You can also channel the energy of the negative emotion into a positive action.

If you don't learn to control or re-channel a negative attitude, it can have a destructive impact on your life. It may have already happened. Do you become easily angered, impatient, insecure, or cynical for reasons you don't understand? Do other people tell you that you tend to overreact? Do you often find yourself wondering why you got so upset? So angry? So offended? It may be that you have an attitude that you need to examine and root out.


One of the most important steps you can take toward achieving your greatest potential in life is to learn to monitor your attitude and its impact on your work performance, on your relationships, and on everyone around you. In truth, people don't have a high level of attitude awareness. They'll know if they are hungry. They'll know if their feet hurt. They'll know if they are attracted to the person sitting across from them on the subway. But they usually don't have a good handle on their attitude. This is a mistake because, as the saying goes ''what goes around comes around''. It dictates the way you perceive the world and the way the world perceives you.


In order to do something about our bad attitude, we must first understand where it comes from. Often the most debilitating attitude we carry around is the result of old baggage from the past. As a result, some of us are jaded, resentful, angry, suspicious, and wary of change. Since the forces behind our baggage are buried so deep in our subconscious ''basement'', it makes it most difficult to understand and root out. It takes serious work to examine roots of a harmful attitude, but the rewards of ridding ourselves of this heavy baggage, can last a lifetime.


On a sheet of paper, make a list of the negative attitudes that may have held you back in the past. Beside each one, write down what you think the source of that attitude might be. What is the baggage and what does it contain? What past experiences? What hurt? What shame? What anger? What jealousy?
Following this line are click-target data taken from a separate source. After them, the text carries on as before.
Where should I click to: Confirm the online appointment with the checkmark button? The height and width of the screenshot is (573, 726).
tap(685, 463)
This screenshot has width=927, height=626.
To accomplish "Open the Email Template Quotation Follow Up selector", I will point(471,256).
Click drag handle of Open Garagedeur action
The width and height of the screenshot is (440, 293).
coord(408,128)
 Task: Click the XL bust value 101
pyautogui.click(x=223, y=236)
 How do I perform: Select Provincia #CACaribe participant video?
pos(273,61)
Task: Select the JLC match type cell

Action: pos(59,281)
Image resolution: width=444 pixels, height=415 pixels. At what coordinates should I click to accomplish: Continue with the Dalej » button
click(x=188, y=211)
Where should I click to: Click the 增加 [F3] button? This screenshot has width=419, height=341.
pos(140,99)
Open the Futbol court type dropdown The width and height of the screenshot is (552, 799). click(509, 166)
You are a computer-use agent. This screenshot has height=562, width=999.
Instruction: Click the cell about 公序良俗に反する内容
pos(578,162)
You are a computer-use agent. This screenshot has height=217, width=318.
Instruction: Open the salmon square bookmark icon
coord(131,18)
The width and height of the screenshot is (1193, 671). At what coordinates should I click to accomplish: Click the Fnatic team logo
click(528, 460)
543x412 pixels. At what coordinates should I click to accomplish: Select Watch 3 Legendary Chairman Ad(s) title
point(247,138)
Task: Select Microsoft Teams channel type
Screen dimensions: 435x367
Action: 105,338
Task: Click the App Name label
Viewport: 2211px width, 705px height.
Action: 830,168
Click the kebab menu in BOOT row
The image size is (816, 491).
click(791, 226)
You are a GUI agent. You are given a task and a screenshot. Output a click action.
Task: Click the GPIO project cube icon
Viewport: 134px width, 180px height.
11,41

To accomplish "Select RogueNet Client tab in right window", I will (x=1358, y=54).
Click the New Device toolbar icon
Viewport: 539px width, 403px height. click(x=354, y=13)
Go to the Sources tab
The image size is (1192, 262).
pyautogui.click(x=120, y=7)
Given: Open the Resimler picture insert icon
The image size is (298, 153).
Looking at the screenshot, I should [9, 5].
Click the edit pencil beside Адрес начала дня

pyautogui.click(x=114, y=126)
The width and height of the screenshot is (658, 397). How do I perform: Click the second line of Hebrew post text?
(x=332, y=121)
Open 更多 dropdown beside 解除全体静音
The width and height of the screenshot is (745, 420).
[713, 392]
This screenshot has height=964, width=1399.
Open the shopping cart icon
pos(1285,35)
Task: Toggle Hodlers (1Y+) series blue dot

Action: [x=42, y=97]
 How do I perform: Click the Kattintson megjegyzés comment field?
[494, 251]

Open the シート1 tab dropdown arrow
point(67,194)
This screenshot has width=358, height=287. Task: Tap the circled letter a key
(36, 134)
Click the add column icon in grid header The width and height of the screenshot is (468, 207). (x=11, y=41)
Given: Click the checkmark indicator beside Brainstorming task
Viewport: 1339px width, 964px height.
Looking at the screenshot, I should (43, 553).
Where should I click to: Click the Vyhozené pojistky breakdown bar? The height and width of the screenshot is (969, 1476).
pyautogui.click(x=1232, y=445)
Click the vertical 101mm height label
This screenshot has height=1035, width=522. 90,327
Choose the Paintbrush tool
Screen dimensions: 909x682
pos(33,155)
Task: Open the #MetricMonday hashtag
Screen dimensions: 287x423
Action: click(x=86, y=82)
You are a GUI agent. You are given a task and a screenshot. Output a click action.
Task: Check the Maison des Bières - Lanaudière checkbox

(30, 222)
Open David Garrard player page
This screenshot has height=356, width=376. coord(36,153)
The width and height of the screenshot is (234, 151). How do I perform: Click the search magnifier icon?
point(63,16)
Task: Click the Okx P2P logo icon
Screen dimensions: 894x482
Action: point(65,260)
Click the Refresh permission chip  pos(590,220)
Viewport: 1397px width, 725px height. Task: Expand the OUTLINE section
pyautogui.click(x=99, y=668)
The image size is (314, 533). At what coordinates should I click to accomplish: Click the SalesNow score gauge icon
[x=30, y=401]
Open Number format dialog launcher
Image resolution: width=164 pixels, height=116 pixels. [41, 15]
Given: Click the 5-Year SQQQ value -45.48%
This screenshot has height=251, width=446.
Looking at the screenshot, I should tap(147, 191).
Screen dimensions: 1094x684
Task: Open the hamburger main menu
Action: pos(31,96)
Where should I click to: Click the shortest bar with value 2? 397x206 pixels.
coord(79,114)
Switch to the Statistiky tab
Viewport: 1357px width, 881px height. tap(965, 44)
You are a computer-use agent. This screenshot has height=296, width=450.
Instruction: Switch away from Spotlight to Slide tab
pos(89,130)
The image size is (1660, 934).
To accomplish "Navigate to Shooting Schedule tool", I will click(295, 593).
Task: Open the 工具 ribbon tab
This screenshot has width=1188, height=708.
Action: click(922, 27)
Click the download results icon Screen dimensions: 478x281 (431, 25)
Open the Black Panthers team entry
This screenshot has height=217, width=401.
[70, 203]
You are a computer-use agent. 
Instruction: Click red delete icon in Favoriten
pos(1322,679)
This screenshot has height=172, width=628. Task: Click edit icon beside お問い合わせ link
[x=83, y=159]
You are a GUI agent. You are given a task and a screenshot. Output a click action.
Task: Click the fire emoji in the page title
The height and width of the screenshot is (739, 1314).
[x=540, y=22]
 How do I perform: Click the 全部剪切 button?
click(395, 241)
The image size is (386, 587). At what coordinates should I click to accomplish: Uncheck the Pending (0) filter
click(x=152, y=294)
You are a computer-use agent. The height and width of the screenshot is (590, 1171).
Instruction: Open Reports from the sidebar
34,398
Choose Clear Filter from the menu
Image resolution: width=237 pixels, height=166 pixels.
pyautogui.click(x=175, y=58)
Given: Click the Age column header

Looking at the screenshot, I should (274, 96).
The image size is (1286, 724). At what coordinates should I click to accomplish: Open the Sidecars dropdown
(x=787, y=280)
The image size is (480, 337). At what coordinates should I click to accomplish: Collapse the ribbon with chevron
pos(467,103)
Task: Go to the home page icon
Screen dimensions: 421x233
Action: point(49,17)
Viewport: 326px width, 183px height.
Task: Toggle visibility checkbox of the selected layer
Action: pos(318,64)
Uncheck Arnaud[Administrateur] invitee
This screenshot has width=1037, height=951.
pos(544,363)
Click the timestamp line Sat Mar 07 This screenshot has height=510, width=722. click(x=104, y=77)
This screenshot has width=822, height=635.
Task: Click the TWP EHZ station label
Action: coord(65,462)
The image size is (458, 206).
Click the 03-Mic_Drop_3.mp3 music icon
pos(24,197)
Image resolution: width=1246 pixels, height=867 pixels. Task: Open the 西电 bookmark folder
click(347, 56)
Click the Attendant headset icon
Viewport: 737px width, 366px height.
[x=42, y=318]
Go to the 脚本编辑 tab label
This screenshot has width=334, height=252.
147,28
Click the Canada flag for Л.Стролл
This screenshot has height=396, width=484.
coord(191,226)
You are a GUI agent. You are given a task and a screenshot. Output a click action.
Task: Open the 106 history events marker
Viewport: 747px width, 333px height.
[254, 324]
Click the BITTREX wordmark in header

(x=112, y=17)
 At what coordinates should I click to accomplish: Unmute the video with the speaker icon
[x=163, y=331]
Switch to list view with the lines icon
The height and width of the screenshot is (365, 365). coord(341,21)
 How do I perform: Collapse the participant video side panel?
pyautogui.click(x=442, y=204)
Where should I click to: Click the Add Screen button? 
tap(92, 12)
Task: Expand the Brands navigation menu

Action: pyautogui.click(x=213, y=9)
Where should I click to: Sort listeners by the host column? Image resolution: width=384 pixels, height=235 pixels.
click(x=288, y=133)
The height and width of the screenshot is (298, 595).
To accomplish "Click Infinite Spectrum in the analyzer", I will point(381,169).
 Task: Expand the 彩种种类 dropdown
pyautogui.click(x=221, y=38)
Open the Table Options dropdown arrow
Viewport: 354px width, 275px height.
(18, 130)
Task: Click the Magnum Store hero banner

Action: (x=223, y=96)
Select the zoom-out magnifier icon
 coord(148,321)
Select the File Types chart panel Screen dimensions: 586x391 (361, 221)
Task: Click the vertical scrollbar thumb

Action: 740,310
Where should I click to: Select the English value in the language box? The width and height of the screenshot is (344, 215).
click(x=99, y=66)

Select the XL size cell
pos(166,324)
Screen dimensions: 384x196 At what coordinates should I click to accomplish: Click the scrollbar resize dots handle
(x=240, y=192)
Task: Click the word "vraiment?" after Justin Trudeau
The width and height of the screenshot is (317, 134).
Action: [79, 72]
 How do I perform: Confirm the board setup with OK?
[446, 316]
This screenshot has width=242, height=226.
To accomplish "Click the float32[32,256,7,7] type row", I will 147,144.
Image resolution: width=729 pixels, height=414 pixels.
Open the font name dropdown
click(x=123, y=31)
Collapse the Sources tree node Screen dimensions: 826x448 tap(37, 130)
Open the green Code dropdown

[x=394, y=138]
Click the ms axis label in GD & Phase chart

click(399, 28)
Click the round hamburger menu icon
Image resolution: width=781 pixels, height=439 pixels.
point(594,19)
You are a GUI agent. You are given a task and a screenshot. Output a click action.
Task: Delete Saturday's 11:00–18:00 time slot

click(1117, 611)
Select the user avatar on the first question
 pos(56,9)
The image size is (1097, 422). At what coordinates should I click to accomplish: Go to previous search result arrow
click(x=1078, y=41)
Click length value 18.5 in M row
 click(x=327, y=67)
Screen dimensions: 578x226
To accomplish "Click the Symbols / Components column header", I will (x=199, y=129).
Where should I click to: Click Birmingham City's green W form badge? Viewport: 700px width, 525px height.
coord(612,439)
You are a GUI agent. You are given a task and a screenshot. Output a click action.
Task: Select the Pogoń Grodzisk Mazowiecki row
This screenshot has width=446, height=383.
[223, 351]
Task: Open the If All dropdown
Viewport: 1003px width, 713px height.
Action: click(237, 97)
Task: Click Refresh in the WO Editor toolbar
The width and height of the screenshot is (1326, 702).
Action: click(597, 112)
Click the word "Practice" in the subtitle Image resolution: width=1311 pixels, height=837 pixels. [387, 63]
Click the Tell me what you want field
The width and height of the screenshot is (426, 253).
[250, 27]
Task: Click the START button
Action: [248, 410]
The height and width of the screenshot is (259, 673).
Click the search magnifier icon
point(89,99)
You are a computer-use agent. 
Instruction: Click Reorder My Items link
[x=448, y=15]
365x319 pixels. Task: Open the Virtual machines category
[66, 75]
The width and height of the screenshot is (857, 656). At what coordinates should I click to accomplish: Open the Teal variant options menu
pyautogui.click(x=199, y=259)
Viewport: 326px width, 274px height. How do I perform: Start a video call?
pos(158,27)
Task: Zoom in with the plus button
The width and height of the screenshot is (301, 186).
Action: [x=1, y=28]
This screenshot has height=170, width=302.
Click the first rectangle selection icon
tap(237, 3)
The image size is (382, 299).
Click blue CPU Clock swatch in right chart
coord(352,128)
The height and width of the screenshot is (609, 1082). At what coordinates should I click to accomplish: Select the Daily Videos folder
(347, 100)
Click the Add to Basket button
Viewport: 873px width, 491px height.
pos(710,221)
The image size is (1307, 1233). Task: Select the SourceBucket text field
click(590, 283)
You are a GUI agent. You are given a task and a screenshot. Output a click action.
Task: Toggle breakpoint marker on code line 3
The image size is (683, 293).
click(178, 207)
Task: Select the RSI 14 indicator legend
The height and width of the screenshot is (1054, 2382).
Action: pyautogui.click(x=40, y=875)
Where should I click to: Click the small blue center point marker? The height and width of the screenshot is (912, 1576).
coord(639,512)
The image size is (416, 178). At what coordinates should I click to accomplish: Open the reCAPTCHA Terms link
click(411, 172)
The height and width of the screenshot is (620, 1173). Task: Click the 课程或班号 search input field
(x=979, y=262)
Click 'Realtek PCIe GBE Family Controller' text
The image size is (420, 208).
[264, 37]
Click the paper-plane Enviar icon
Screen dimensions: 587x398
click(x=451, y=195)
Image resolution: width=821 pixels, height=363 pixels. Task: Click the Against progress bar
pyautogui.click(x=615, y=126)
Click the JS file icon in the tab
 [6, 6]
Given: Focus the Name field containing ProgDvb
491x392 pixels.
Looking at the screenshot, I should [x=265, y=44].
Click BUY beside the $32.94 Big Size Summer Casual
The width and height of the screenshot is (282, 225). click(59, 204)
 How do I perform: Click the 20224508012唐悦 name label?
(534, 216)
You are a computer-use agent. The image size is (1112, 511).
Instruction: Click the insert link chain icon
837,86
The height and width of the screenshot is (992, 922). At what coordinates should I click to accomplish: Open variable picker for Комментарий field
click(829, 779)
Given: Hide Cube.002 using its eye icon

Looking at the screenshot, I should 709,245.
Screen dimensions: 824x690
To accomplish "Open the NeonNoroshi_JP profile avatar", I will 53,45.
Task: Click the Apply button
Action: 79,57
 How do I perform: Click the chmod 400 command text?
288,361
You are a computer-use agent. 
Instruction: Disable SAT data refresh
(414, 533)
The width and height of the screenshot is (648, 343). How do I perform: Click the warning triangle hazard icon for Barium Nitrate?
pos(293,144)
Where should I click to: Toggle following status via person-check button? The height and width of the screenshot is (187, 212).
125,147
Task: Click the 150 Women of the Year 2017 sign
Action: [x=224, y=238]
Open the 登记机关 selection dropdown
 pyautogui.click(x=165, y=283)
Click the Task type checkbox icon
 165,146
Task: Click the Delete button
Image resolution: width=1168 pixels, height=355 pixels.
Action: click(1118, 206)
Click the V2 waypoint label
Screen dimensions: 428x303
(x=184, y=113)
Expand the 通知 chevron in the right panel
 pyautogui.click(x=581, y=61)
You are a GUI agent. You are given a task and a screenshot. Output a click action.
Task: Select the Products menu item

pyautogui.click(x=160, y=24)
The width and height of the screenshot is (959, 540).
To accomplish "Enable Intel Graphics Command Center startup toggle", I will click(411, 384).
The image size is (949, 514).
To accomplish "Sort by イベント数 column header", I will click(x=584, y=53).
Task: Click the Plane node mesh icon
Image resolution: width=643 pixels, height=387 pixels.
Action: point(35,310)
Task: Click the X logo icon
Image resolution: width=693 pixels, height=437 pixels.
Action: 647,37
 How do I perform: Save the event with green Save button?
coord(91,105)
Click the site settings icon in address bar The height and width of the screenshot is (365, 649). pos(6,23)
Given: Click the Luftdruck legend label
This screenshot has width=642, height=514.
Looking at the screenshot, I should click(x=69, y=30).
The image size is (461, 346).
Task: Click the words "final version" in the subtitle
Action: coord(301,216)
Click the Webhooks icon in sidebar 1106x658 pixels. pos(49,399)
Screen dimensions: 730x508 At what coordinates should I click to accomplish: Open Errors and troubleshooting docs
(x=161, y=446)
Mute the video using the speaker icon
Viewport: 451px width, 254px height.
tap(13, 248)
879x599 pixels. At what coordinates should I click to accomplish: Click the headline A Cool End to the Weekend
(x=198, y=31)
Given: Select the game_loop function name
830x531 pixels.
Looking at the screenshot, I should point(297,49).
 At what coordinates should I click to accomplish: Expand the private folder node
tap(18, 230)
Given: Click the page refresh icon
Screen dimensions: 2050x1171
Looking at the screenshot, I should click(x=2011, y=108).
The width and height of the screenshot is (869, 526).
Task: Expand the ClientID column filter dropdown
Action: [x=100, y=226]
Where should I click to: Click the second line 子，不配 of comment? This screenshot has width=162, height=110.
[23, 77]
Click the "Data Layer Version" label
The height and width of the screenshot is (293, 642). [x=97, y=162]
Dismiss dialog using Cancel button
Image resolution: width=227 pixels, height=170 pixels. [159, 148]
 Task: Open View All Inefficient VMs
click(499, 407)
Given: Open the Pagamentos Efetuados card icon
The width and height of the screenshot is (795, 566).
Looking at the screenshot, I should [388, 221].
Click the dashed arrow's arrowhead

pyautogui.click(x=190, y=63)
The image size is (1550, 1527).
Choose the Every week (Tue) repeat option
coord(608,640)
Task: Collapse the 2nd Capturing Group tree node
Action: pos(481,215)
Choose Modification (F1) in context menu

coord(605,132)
This can be a painful emotional exercise, so I advise you to go off by yourself somewhere or to ask someone who knows you well enough to help. A brother or sister, spouse, or parent might have the clues that you can't see. This is an unpacking experience. Sometimes you have to scrape hard, so don't be afraid. And don't run from what you find. It's part of who you are. There is nothing to be ashamed of. What's past is past. Root it out, recognize it, respect it. It's a part of your life you need to deal with.

Here are a couple of questions to ask yourself when unpacking you attitude, what influences it, and what impact it had or is currently having on your life.

1. How do you respond to stressful situations?

This is where a bad attitude can quickly quickly rise to the surface. When you are pressured to get something done, to perform at a higher level, or to meet high expectations, do you:

a. Get angry

b. Become depressed

c. Throw your arms up in despair

d. Get energized

Examine which of these responses is most similar to yours when you become stressed out. Then look why you respond in that manner. What attitude drives you to respond in that way?

Look at those chores or tasks that stress you out and think about what emotions or experiences might be contributing to that stress. This is very important, because stress is a killer, literally.

2. Do you tend to look at the world in a pessimistic way?

Pessimism is the outward expression of a bad attitude. If you always seem to find the downside of an otherwise positive situation, if you look for the dark lining in the silver clouds. If you see the glass half empty rather than half full, you too may be suffering from a bad-attitude-induced pessimism. Pessimists aren't much fun to be around. Or to be. They are dream killers.